The leader of the House of Lords is to look into allegations that four peers discussed taking payments to make amendments to legislation.

According to the Sunday Times newspaper, the peers were prepared to accept payments of around £120,000 in order to push through amendments to bills in the Lords.

Accepting financial rewards in exchange for exercising parliamentary influence contravenes the House of Lords code of conduct and Baroness Royall of Blaisdon, the Labour leader in the Lords, has said she is "deeply concerned" by the claims.

Liberal Democrat home affairs spokesman Chris Huhne has called for a police probe over the incident, citing a 1990s ruling that requires a police investigation of all allegations of misconduct in the Lords.

The newspaper's undercover reporters posed as lobbyists working for a foreign businessman who wanted an amendment to the Business Rates Supplements Bill.

Former energy minister Lord Truscott admitted to "discussions" with one of the reporters but adamantly told the BBC that ""to suggest I would offer to put down amendments for money is a lie".

Lord Taylor of Blackburn told the Press Association he was approached by two purported lobbyists offering him a monthly fee of between £5,000 and £10,000 to work "behind the scenes" on amendments to the bill.

"It was their suggestion, not my suggestion," he stressed. "I never said I would accept it."

And former defence minister Lord Moonie said that while he did discuss a £30,000 fee with the reporters, "nobody in their right mind would offer direct help in making an amendment".

The paper also contacted former Labour whip Lord Snape, who reportedly indicated we would accept a fee of £24,000 for his help.

Lady Royall commented: "High standards of ethics and probity are central to the work and members of the House of Lords.

"The House has a high reputation and I expect members to abide by its high standards.

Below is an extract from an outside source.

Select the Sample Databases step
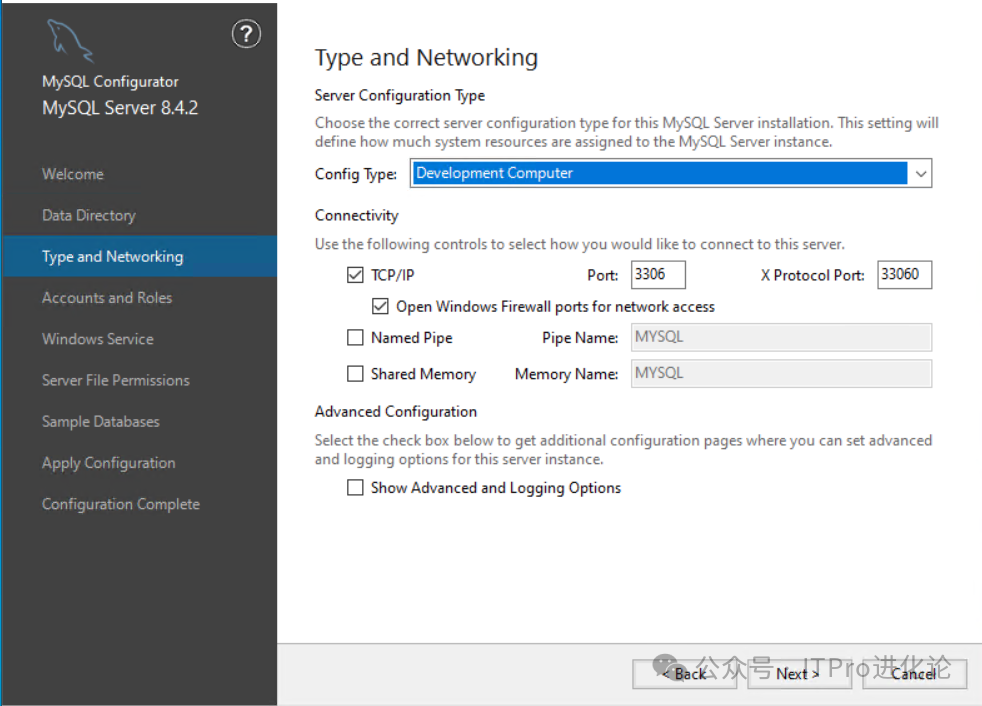The height and width of the screenshot is (706, 982). pos(101,422)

"The House of Lords has a code of conduct for members which clearly states that members 'must never accept any financial inducement as an incentive or reward for exercising parliamentary influence'.

"If allegations are made that members are in breach of these rules, and complaints are made about members conduct, then their conduct will be investigated in accordance with procedures laid down by the House."